There’s a fine library of Japanese art and architecture.  The bar area and living room serve as a meeting and hang-out space and a kitchen and dining rooms are spit-spot (everyone washes their own). 

Dirty clothes?  Pop them in a washer which adds soap automatically and a drier for three bucks.

Where I stay is not a big deal but anyone who offers hospitality and a simple service this well deserves encouragement. 

My previous night in nearby Nara was spent at a tiny, charming older house, Tasuna Guesthouse, an example of traditional hospitality.  I ended up in a four-person bunk room but the single classic-style room there must be one of the great bargains in Japan.  Breakfast and afternoon sushi were excellent.  Thank you, Jucko.
(This fellow came to the guesthouse to experience where his father had lived before World War II.  He carried with him his father's wartime diary including a drawing of his father's plane crashed in a jungle near Singapore, after he volunteered for the air force.  The sense of something shameful about volunteering in that war is entirely absent.)

Another night I ended up in a new Lonely Planet favorite, the Altamont Hotel two blocks from the Pierce in Kyoto.  Quite luxurious and enjoyable.  Guests are issued unisex Japanese pajamas and fed an expensive breakfast. 

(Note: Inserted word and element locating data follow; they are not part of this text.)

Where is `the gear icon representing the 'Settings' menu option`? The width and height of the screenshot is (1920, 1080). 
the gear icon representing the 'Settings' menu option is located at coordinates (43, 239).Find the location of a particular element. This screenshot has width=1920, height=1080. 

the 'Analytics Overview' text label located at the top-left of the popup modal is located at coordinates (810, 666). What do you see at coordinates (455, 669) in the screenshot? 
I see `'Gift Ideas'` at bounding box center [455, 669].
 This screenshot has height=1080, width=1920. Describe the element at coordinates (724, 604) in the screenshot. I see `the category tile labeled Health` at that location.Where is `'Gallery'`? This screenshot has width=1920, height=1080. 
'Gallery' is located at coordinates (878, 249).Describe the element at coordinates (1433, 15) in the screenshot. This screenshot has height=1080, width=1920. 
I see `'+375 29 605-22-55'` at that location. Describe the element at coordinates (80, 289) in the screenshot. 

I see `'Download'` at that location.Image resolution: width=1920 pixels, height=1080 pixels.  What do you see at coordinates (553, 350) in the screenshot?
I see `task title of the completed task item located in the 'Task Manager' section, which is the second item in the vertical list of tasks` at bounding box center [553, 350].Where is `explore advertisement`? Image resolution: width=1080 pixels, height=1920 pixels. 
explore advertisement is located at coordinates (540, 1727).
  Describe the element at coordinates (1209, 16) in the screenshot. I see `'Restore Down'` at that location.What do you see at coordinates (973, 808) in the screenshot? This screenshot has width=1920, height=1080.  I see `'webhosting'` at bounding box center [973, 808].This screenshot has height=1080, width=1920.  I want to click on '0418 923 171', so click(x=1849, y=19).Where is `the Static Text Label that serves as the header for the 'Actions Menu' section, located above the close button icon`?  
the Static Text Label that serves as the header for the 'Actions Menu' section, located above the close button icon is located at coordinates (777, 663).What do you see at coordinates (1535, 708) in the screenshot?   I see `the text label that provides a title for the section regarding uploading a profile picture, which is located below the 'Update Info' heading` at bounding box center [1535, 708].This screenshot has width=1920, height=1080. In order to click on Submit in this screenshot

My experience says travelers on a limited budget can go to expensive places inexpensively by using the private rooms of hostels, relieved at times by with more luxurious hotels.




Friday, July 26, 2013

Japan #1: The 800 Year Old Men

Fifty million people visit Kyoto every year, according to the city.  That’s 15 times more than visit Yellowstone.  Almost all are Japanese but 100,000 are American.  So you probably know someone who’s been there , you’ve have been there yourself, or know a fair amount about its history and temples.  It is one of the world’s iconic places.

So it seems presumptuous for me to add anything more to billions of words and images that come out of Kyoto each year.  You don’t need to see another temple, such as this one, just because I got there and you didn’t.

You already know about white stone gardens and don’t need another one from me.

I could not show you anything unexpected that hints at what is here, which is splendid with simplicity, that you don't already know. 
You don't need to see a sculpture outside the Kyoto Museum just because it's color is the same as the nearby Heien Temple.

Visiting the nearby city of Nara—which was the capital of Japan for less than a century around 750—on my first day I didn't even take a camera.  So I have no picture of the world’s largest wooden building or of the Buddha 30 meters high or of the two fierce warriors guarding his temple who are 15 meters high.  In fact, pictures are forbidden in many of the buildings.

But I'd like you to meet four 800 year old men—two holy men, one warrior and one impish servant—who reside in the museum of the ancient seven-story pagoda.  They are preserved in wood and bear evidence of their age.  The only way I could introduce them is by taking pictures from a souvenir book with my I-phone.  I hope to substitute better images later but I'd like you to meet them now.  With apologies for quality:

The book I’m lifting them from is in Japanese but I believe they were carved in 1012, making them actually 900 years old.  A half dozen others holy men sit with these, each with different expressions, all the same size and seemingly by the same carver, who surely must have been a wise man himself.   

Images of the Buddha are less approachable.  The Buddha may have a slight smile but he is ineffable and, it seems, removed.  Certainly a Buddha who is 30 meters tall.

But not these men.  Are they not as human and as alive as if living today? 

I’d also like to introduce a young woman who has three faces and three sets of arms.   I hope to add a credible picture of the full statue, which is in bronze and, I think, of an earlier era.  Here is one of her faces.

These are my favorite images from four days in Japan.